“Every year, I enter my class and ask the students, how many of them are studying what they truly want. Not a single one raises their hands. It’s depressing to see so many young, fun, and bright students go to waste. I’ve never seen anything quite like it elsewhere, this abuse of talent.
Previously, I had this student who was really into fashion. It was obviously more than a hobby. I’m not a person who is easily impressed, but when I saw the sketches he/she made, I was completely blown away. And then I asked what he/she was studying – Mechanical Engineering.
Singapore has an incredible talent pool, but this is not reflective in her accomplishments. Somehow Singapore has yet to produce a company like Apple or Google. I used to think that someone will figure out how to maximize the talents here, but I’m not so sure now.”

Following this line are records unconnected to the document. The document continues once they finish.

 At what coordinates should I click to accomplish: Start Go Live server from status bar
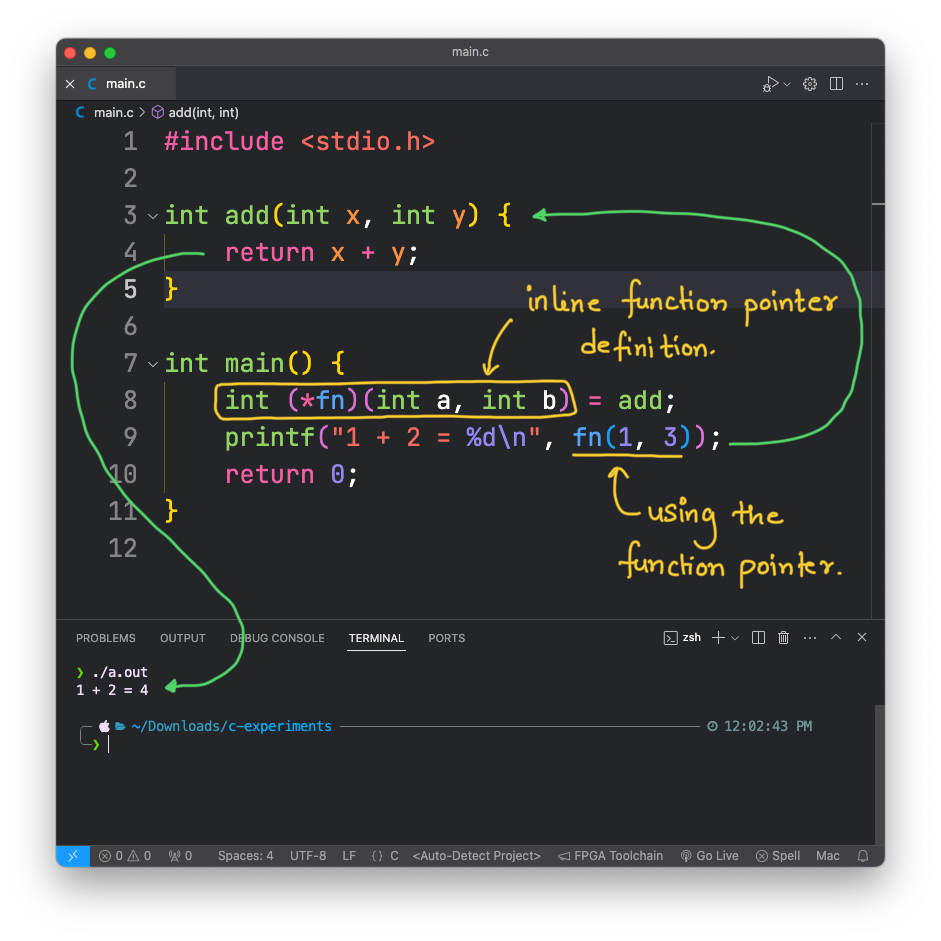[x=709, y=856]
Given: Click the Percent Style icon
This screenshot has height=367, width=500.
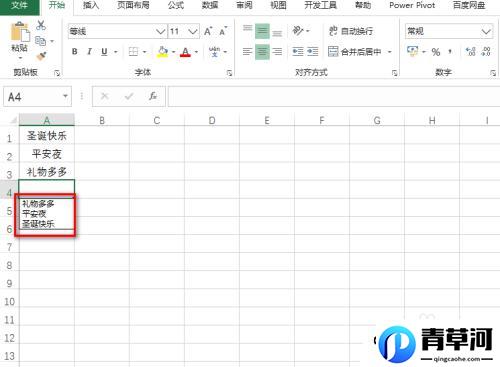Looking at the screenshot, I should [x=436, y=52].
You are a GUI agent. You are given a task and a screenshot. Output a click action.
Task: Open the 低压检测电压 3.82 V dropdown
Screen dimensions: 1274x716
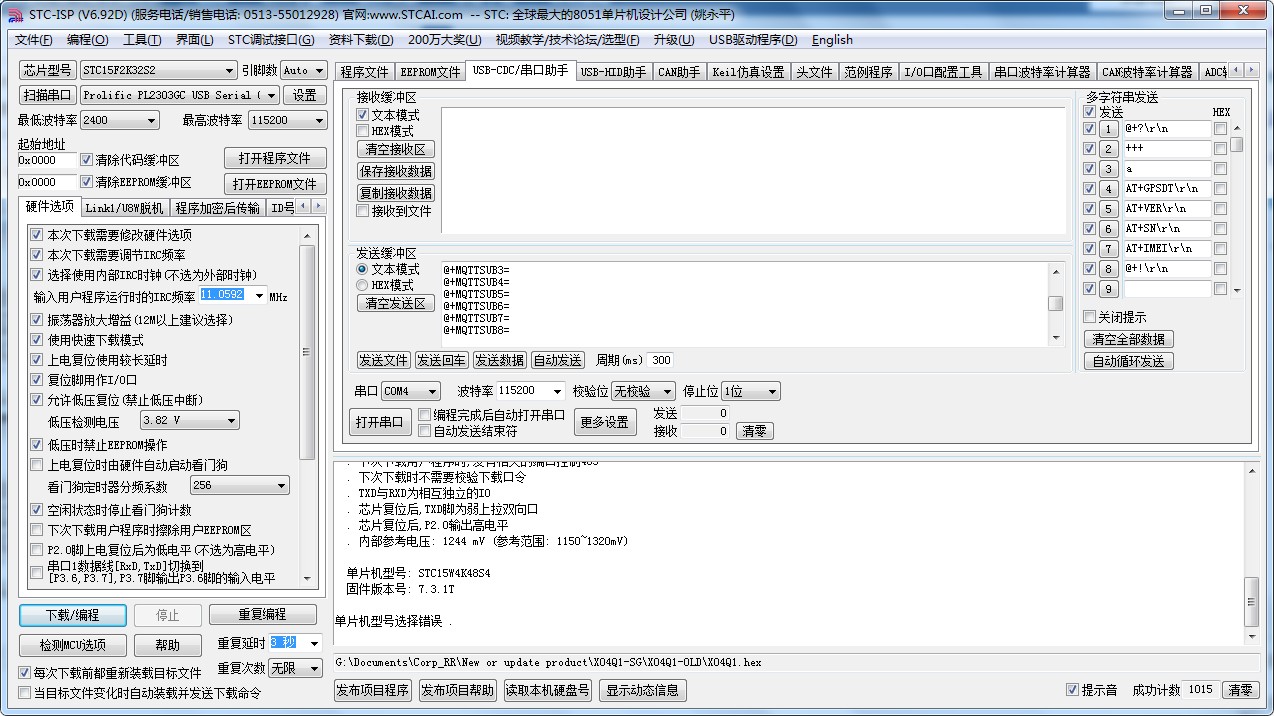[189, 421]
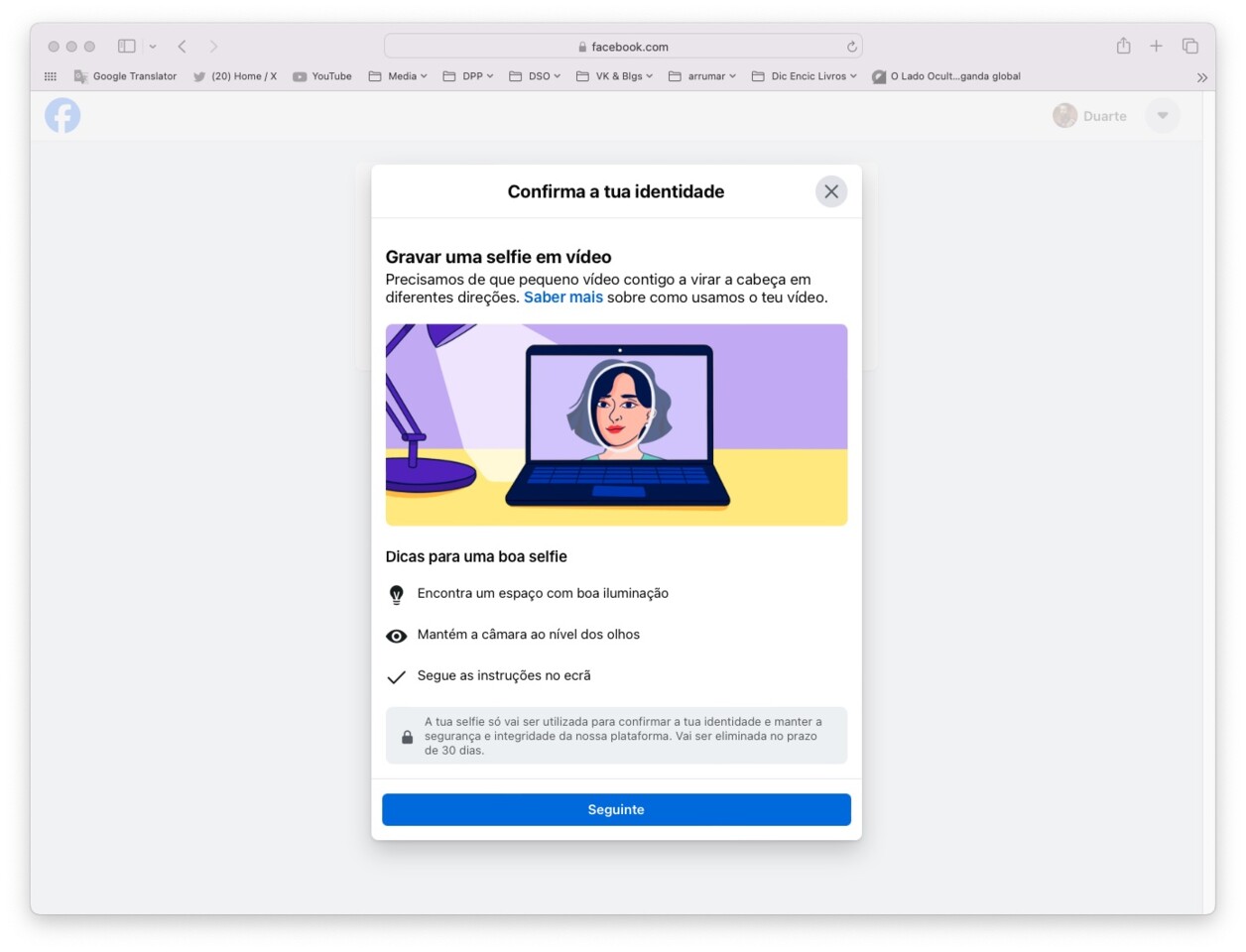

“Perhaps after this generation passes?”
“Okay, say I ask an average Singaporean how many children they’d want, how would they reply?”
“Well, taking into account the high and increasing cost of living, 2 should be a nice number. A boy and a girl. No more.”
“You see, you Singaporeans are so rational. You don’t get such responses elsewhere. When the next generation takes over, it can go both ways. You either force your ambitions upon your 1.2 children because you didn’t get to live it, or you’d be wiser. You know how it’s like to give up your dreams, and you’d be damned if you did the same to your children.
Another thing that bothers me is that you don’t hear much original stuff from the bands here. Most groups sing covers of more popular hits. Back home, ‘cover bands’ are considered second grade to the bands who write and sing their own music. One will be quite ashamed to say that they’re part of a cover band.
Also, the last time we had one of these concerts (Supernova), my colleague and I were quite astonished that the queue for free beer was shorter than the cotton candy. I mean, seriously, cotton candy?”